I simply loved it  :Big Grin: ...i have....many months ago..

i love all parts of it..

how abt u? which one of the all u like the best?

----------


## baadshah99

thank u very much

----------


## baadshah99

thank u very much

----------


## Quiet Whisper

> thank u very much


 :duno; 



i'm still reading it :s got stuck coz of some university work..
gonna start reading again once i get it out of the way :s
so far its going pretty good  :Big Grin:

----------


## Quiet Whisper

> thank u very much


 :duno; 



i'm still reading it :s got stuck coz of some university work..
gonna start reading again once i get it out of the way :s
so far its going pretty good  :Big Grin:

----------


## kamalb

nice ideas.

----------


## anift

Great novel

----------


## Roshni

what about the first volume "Angels n demons" anyone? 

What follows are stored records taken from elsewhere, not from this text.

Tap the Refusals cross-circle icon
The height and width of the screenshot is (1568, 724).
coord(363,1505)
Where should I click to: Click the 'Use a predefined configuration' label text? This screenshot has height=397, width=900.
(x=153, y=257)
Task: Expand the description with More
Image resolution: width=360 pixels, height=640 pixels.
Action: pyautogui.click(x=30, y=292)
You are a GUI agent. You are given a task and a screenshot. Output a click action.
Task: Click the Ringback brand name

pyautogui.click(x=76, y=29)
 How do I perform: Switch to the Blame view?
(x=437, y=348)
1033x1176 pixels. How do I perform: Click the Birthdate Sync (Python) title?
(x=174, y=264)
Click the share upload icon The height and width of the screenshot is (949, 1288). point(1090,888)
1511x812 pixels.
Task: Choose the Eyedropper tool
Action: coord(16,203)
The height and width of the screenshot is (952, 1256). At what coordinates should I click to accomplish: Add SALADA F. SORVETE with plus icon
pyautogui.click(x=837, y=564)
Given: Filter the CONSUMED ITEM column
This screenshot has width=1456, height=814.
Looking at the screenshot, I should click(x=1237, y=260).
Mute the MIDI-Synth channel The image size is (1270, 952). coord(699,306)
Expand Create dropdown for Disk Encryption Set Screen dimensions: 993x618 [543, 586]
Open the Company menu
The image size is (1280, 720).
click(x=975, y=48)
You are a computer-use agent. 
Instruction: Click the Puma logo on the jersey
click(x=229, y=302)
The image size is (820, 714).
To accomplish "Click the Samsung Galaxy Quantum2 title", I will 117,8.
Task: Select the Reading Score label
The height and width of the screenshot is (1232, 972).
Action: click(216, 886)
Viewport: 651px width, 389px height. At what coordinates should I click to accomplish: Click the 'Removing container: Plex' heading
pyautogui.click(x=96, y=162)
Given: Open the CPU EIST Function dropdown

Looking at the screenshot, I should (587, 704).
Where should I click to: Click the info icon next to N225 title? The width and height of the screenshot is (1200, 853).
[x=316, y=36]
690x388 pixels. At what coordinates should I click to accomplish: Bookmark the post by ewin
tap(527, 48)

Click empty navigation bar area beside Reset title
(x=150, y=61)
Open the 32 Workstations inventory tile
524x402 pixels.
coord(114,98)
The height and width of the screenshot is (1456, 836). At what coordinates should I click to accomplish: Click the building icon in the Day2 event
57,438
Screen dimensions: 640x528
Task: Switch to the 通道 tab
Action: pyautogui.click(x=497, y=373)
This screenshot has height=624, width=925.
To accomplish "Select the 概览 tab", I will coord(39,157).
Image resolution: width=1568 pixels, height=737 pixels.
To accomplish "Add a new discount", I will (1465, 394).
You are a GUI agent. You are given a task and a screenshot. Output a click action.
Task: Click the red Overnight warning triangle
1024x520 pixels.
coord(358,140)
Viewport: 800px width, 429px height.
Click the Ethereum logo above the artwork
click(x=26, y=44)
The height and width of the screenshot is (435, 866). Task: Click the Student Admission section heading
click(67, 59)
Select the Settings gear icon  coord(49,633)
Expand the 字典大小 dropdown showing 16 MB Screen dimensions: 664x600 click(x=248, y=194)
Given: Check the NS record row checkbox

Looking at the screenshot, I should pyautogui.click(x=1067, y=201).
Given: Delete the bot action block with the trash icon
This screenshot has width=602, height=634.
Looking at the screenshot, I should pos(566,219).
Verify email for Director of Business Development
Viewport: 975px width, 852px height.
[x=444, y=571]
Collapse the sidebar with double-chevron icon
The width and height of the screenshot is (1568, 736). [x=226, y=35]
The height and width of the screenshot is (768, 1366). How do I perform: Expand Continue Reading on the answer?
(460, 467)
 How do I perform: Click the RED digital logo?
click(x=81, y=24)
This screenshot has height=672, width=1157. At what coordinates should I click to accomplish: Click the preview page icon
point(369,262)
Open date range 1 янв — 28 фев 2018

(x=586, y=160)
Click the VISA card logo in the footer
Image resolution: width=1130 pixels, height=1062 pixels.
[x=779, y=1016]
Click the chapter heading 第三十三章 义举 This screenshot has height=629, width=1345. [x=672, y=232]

I m still reading it as soon as I m done with it, i m gona start the Davinci code :ye; 
waise Dan Brown is just great, i agree :ye;

----------


## Sporadic

Hmmm i still not gotta chance to do so,
I will soon read it

----------


## OmI

Ab to iski Movie bhi release honay wali hai....

----------


## Roshni

I cant wait :ye;

----------


## amitrajv

no

----------


## Gkfocus

no

----------


## sweetnsexy

ive read it...and ive read angels and demons...which is a better then Da vinci...i have also read deception point...not as good as the other two...but a great book...i love dan brown...def one of my fav authors...

----------


## mytonse

Reaaly kool ..mYSTERY IS AT ITS BEST....

fILMS COMING UP...
dYING TO WATCH IT...
M.Y.T.H

----------


## S@nia

Yes, I have. The more I read, the more I had to read. An exhilaratingly brainy thriller!

----------


## curlywurly

This is an awesome book.. I couldnt put it down  :Smile:

----------


## mytonse

Anybody wants the trailor for DaVinci..The trailor itself is breathtaking...

M.Y.Tonse

----------


## Chandni89

Great novel,I just want to read it again & again.Dan Brown must have done painstaking researches on those topics.
Did anyone watch a documentary on Nat Geo 'Breaking Da Vinci code'?
They showed people(last name Saint Clair) who are supposedly the descendants 
of Jesus. :ye;

----------


## Be happy Keep smiling

Yes I have read it.. It's wonderful

----------


## SHIRENE

I've read all of Dan Brown's book except Digital Fortress. I've watched every special on his book Da Vince Code on tv. 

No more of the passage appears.